I am terrified that I will find out that I never knew this woman in the first place, even though I have known her for 20 years. But I will no longer be governed by fear.
_Posted via Mobile Device_


----------



## the guy (Aug 3, 2010)

In_The_Wind said:


> So it sounds like you are ok with it an open marriage or you accept it ???


Thats not it at all brother, it hard to face the unfaceable.

Its hard to take action when the action you have to take hurts so damb much.


----------



## DadO5 (Nov 29, 2012)

the guy said:


> Thats not it at all brother, it hard to face the unfaceable.
> 
> Its hard to take action when the action you have to take hurts so damb much.


Thank you for understanding me.
_Posted via Mobile Device_


----------



## In_The_Wind (Feb 17, 2012)

DadO5 said:


> She has told me everyday that she is ashamed and extremely remorseful. That she is sorry that she betrayed me and that she will never do it again. She gave me all her passwords, stopped going out with friends, paid me extra attention, got our family back into church, calls me several times per day to chat, texts me, lets me know exactly where she is going and when she will be back. Ended her poisonous friendships, setup counseling for me and her, takes wonderful care of my children and home. She also quit her job to focus on me and our family.
> 
> But then she didn't tell me the entire truth for 29 months. So as you can imagine, I feel a bit confused as I know she wants us to work, but she was "afraid" to tell me the full truth.
> _Posted via Mobile Device_


oh ok i understand now she didnt come completely clean however it sounds like yall are well into Recovery of your marriage if she has been faithful the past 29 months but didnt tell you everything that had happened is this a deal killer for you now ?? would it be better that she not come clean ?? totally ?? I am just asking as I was in a similar situation myself however I didnt tell my spouse something that had happened 10 years prior because I thought she would a. not believe me and B she would get mad however we worked thru it in mc and I now know to tell everything 100% no matter what


----------



## Jeffery (Oct 8, 2012)

well you are well aware of her lieing and she is still having you live a lie.good that you are no longer willing to rug sweep this. get a poly after she gives you her confession and confer her truthfulness if you do not it will harm you more.
DNA test needs to be done, not because you would then drop your kids from your heart, but because you need to know, you don't have to tell the kids the results if you dont want to. But how can you forgive someone if you don't know the truth of what you are forgiving her for?


----------



## DadO5 (Nov 29, 2012)

In_The_Wind said:


> oh ok i understand now she didnt come completely clean however it sounds like yall are well into Recovery of your marriage if she has been faithful the past 29 months but didnt tell you everything that had happened is this a deal killer for you now ?? would it be better that she not come clean ?? totally ?? I am just asking as I was in a similar situation myself however I didnt tell my spouse something that had happened 10 years prior because I thought she would a. not believe me and B she would get mad however we worked thru it in mc and I now know to tell everything 100% no matter what


I am so sorry that you and your W are in the same boat.

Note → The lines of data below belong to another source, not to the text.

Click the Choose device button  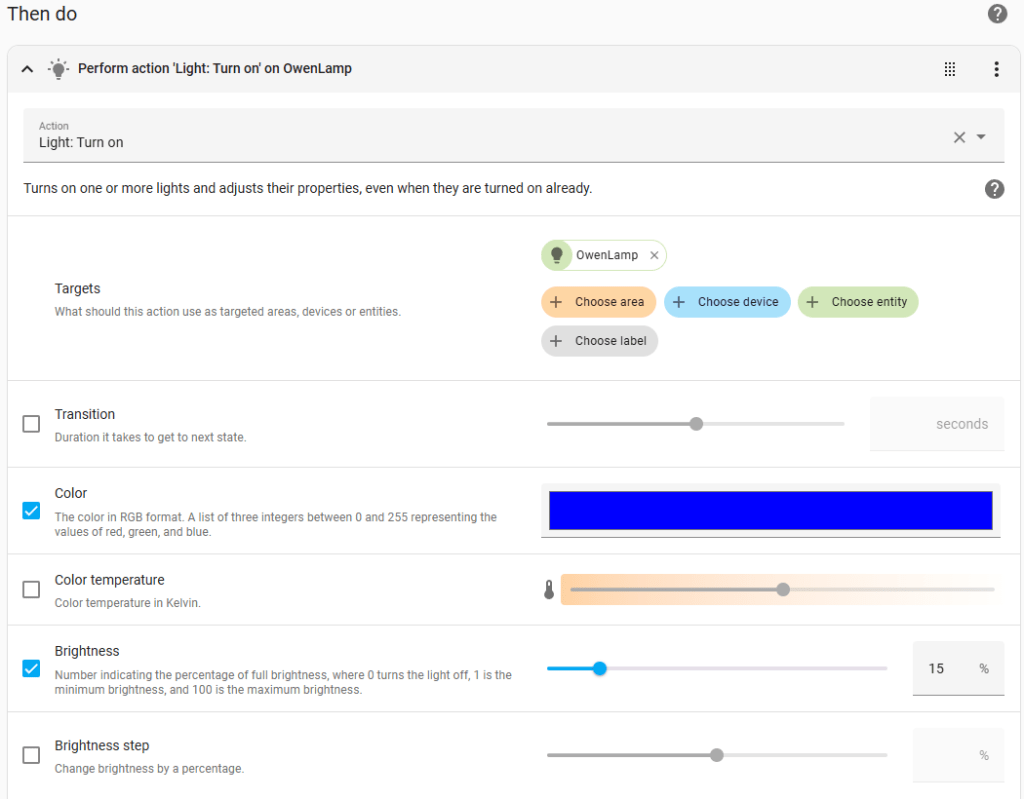(x=727, y=302)
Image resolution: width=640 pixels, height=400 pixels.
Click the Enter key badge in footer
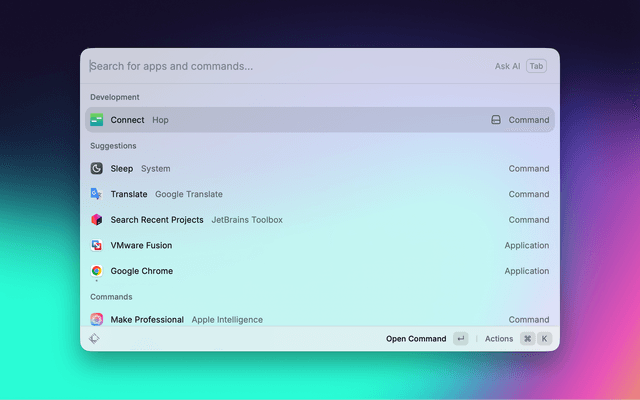pos(460,339)
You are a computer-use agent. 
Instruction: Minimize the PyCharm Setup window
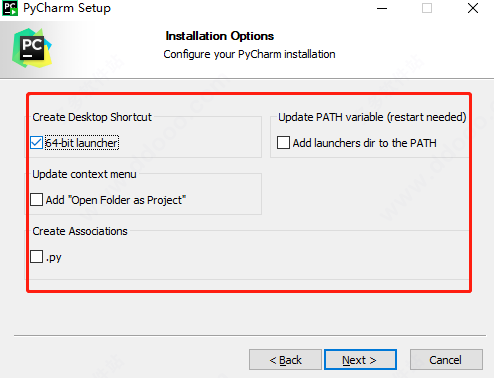(x=382, y=8)
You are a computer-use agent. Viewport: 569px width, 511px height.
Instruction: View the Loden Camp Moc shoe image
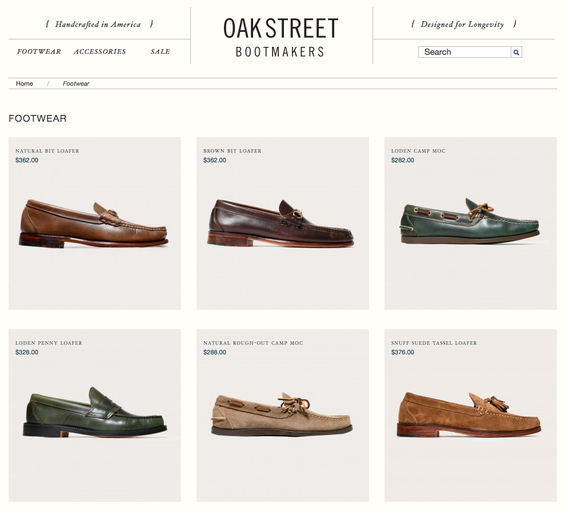[x=470, y=220]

Yes, we have been in R, but I want a real R, not a rug sweeping fest.

For me, in my heart I have forgiven her for cheating. But I have a OCD problem with lying and liars. The lying may be a deal breaker for me.
_Posted via Mobile Device_


----------



## DadO5 (Nov 29, 2012)

Jeffery said:


> well you are well aware of her lieing and she is still having you live a lie.good that you are no longer willing to rug sweep this. get a poly after she gives you her confession and confer her truthfulness if you do not it will harm you more.
> DNA test needs to be done, not because you would then drop your kids from your heart, but because you need to know, you don't have to tell the kids the results if you dont want to. But how can you forgive someone if you don't know the truth of what you are forgiving her for?

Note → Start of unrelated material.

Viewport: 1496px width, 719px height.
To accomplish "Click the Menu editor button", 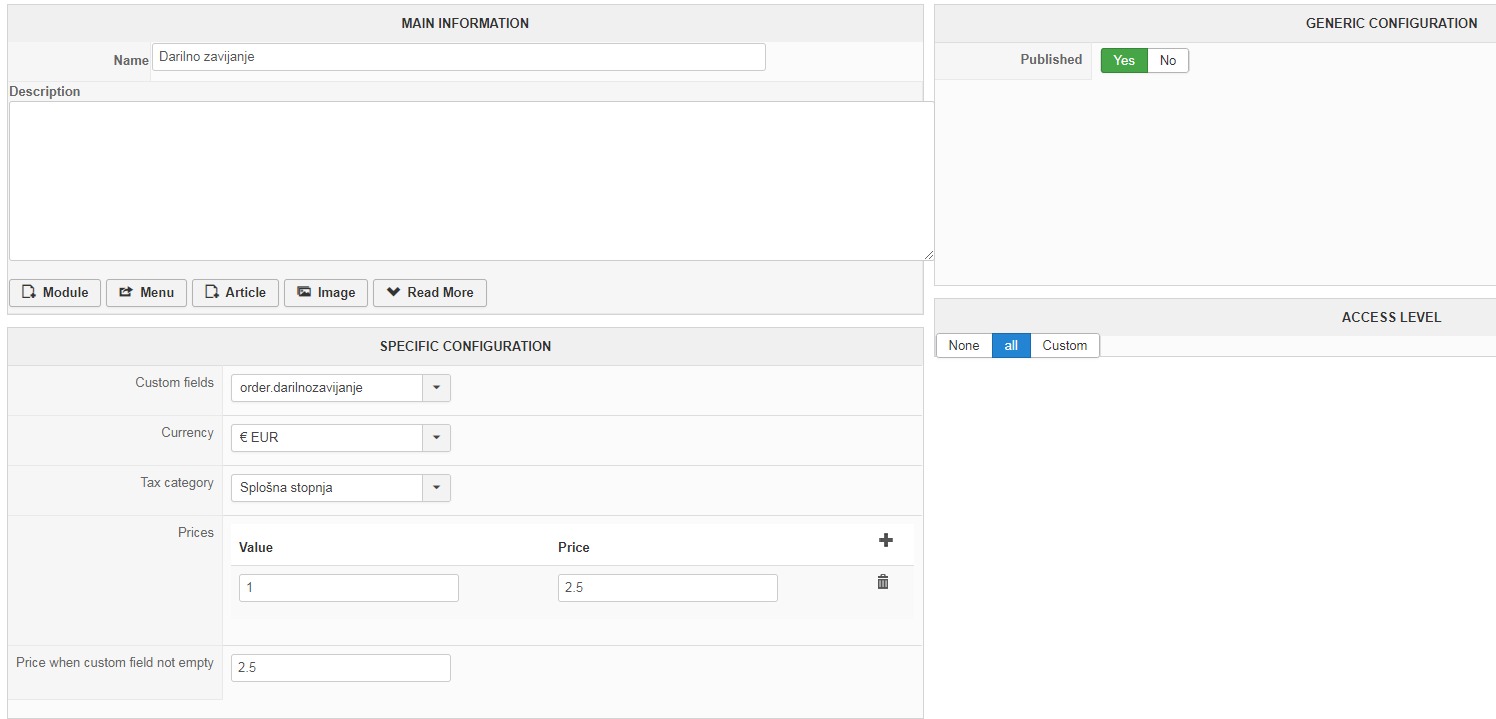I will (146, 293).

Thank you for the advice. I will DNA test them all, and I will setup the poly and I will read her confession before the MC session.
_Posted via Mobile Device_


----------



## remorseful strayer (Nov 13, 2012)

DadO5 said:


> I am so sorry that you and your W are in the same boat.
> 
> Yes, we have been in R, but I want a real R, not a rug sweeping fest.
> 
> ...


It is always the lying that does the most damage to a marriage, during and after an affair.


----------



## the guy (Aug 3, 2010)

Thinking back I remember how screwed up my wayward became (no kids but self destruction), but what was even worse was how my own bad behaviors came out.
Due to my own lack of taking action I brought my old anger problem out on her.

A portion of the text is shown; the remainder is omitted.